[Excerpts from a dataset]
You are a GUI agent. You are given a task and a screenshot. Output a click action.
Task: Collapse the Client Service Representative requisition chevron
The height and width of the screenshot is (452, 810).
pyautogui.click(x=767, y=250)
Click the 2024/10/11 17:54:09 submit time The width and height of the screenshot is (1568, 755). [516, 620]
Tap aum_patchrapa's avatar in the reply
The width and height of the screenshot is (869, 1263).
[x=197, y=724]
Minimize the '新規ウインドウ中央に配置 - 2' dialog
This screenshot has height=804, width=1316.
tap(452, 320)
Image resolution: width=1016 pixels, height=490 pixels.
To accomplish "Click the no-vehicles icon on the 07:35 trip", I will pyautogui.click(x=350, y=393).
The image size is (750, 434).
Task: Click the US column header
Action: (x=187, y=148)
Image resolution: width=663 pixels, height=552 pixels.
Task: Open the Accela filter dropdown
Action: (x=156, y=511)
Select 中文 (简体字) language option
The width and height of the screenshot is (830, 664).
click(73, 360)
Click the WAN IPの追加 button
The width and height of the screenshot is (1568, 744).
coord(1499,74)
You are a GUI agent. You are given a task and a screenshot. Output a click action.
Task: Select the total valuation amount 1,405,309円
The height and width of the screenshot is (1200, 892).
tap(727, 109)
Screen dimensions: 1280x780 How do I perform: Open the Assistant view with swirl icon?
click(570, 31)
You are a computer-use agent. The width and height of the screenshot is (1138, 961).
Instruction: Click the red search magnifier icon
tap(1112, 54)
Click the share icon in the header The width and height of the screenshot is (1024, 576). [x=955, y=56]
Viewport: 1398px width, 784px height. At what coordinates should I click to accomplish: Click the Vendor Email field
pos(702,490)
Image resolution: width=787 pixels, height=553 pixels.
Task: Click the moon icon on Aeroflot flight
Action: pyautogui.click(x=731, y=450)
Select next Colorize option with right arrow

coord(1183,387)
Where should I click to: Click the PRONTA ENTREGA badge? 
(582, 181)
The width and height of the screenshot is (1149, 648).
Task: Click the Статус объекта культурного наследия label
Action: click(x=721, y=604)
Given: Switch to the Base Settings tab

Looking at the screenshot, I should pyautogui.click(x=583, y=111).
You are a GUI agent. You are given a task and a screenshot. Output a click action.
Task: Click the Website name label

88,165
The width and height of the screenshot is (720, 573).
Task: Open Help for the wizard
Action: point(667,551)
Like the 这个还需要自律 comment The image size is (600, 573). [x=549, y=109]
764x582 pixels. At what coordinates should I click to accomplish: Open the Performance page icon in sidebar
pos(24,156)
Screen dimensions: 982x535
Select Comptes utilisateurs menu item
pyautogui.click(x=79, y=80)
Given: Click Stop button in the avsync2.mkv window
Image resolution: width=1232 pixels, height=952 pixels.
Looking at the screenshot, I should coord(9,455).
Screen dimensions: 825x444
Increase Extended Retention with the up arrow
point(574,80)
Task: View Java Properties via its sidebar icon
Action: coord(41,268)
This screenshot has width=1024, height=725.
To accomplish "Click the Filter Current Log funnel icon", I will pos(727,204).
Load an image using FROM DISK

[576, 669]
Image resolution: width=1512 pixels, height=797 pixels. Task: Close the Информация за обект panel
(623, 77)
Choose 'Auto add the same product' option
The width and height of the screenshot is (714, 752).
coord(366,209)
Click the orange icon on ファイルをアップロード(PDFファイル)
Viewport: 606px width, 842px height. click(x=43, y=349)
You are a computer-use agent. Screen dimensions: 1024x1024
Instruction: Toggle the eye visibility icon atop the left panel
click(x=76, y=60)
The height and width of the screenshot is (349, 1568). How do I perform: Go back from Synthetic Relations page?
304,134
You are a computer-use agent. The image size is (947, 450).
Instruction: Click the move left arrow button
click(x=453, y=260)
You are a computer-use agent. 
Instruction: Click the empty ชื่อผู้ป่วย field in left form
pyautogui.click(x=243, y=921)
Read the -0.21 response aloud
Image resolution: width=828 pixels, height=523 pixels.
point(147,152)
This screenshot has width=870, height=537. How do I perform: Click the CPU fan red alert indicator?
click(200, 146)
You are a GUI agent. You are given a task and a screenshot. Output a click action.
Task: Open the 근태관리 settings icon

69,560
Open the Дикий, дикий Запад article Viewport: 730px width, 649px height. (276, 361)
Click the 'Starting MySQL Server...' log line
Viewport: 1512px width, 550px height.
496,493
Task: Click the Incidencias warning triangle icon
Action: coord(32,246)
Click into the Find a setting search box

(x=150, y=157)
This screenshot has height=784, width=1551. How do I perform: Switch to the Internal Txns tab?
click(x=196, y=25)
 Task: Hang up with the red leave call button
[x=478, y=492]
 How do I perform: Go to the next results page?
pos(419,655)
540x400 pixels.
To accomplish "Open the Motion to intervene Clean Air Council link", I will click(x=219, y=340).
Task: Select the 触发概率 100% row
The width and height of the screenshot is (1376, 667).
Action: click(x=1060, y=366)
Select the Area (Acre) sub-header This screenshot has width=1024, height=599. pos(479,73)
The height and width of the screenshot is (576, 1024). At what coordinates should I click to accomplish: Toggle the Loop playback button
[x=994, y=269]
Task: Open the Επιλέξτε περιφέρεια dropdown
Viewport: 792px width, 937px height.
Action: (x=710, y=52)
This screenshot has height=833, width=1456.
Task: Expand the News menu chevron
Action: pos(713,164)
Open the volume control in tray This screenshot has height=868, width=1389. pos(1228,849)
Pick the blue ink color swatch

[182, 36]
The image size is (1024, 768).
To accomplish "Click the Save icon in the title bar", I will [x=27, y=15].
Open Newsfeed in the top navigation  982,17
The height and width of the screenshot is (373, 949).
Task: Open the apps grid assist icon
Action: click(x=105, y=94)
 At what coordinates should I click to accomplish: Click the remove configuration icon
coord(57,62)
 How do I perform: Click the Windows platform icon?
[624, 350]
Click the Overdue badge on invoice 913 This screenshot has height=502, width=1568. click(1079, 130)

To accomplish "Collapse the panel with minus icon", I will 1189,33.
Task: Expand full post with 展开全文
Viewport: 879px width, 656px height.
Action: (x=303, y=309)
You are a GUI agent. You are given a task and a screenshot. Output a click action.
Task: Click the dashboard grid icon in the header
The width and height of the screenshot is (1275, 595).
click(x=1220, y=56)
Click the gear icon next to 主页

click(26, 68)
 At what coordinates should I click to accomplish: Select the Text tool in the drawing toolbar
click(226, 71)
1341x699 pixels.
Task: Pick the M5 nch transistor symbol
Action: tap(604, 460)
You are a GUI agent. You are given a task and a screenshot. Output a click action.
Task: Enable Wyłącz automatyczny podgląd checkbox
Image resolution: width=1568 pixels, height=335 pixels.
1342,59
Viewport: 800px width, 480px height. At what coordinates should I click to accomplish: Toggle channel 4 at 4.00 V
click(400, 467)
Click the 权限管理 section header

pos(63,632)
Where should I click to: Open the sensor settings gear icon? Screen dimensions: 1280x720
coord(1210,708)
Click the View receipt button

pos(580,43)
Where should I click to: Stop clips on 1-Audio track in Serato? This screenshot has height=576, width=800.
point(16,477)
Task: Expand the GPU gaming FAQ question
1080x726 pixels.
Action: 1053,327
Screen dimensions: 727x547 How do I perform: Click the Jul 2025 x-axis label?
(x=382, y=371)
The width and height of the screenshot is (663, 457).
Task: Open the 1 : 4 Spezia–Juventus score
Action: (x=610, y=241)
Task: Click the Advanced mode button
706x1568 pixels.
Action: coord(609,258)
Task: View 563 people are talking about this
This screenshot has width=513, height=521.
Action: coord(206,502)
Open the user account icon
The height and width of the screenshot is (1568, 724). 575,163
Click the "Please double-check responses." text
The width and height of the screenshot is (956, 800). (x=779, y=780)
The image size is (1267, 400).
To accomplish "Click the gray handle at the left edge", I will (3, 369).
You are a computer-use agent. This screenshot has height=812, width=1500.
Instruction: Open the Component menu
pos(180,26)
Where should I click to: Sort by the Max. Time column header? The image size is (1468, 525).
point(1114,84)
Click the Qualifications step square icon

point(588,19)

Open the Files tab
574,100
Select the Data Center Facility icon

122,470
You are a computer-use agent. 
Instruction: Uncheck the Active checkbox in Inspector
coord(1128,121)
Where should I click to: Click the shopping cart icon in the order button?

### GOAL OF THE EXERCISE
Only the lines that hold the word "Collapse" are wanted; each should be pulled from the records.

### PROBLEM SOLUTION
Task: Collapse the Client Service Representative requisition chevron
To accomplish "Collapse the panel with minus icon", I will 1189,33.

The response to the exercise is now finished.